- PASSAGE FOR REVIEW
==*==
OBITUARY

Renata De Benedetti Gaddini

(1919 – 2013)

 

Renata De Benedetti Gaddini passed away at home at the age of 94 after a short illness, sustained until the end by the affection of her loved ones. Renata Gaddini attended meetings at the Italian Psychoabalytic Association with lucidity and enthusiasm until June last year, and those who knew her will remember her charismatic presence enhanced by an uncommon beauty and elegance as well as a vivacious intelligence. She continued to be attracted by anything innovative emerging in the world of culture and in the development of the psychoanalytic movement.

 

Renata De Benedetti Gaddini was an authority on infantile psychopathology and child psychoanalysis of international renown and a member of the IPA for over forty years, actively participating at meetings. She contributed in various ways to making Italian child psychoanalysis known on an international level and wrote numerous papers and monographs which, through her observations as a paediatrician and during her psychoanalytic work, document her research on the origins of the Child-Self within the mother-child relationship.

 

She was Professor of Psychopathology of the Age of Development, first at the University of Padua and then at the University of Rome La Sapienza, where she was also head of the mental health unit. During recent years, she served with profound civic devotion as advisor to the Italian Bioethical Commission.

 

It was Renata Gaddini who promoted Donald Winnicott’s thought in Italy and, as he did, she moved from paediatrics to psychoanalysis. Among her major contributions to child psychoanalysis were her theoretical position on the indivisibility and interdependence of psyche and soma in the attainment of a child’s psychic health; the important concept of the precursory object; her studies on potential space; the role which the mother-child relationship plays as a disorder factor in emotional development and in the lack of symbolic codification which is at the base of psycho-pathogenesis in infantile psychosomatic disorders.

Renata and Eugenio Gaddini were united in both their life and their passion for psychoanalysis which helped to render their contribution to contemporary psychoanalytic thought productive and innovative.
==*==
- DATASET CONTENT

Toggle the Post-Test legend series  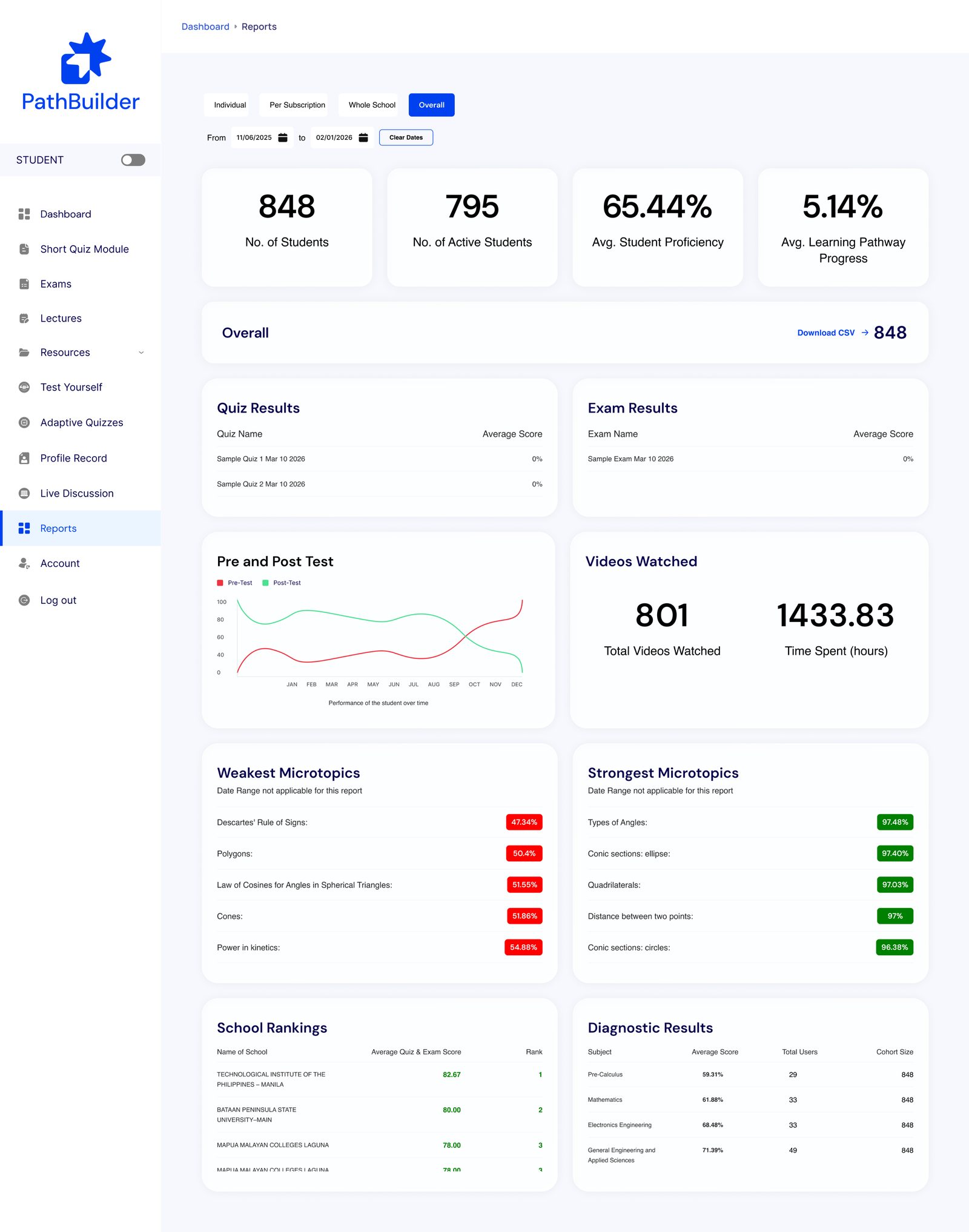282,583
==*==
- INSTRUCTIONS
(A) According to the obituary, what were Renata De Benedetti Gaddini's major contributions to child psychoanalysis? List every one it names.
(B) Translate this sentence from the obituary into Italian: "It was Renata Gaddini who promoted Donald Winnicott's thought in Italy and, as he did, she moved from paediatrics to psychoanalysis."
The listing comes from a source separate from the obituary.

- PER-TASK OUTPUTS
(A)
- Her theoretical position on the indivisibility and interdependence of psyche and soma in the attainment of a child's psychic health
- The concept of the precursory object
- Her studies on potential space
- The role which the mother-child relationship plays as a disorder factor in emotional development and in the lack of symbolic codification which is at the base of psycho-pathogenesis in infantile psychosomatic disorders

(B) Fu Renata Gaddini a promuovere il pensiero di Donald Winnicott in Italia e, come lui, passò dalla pediatria alla psicoanalisi.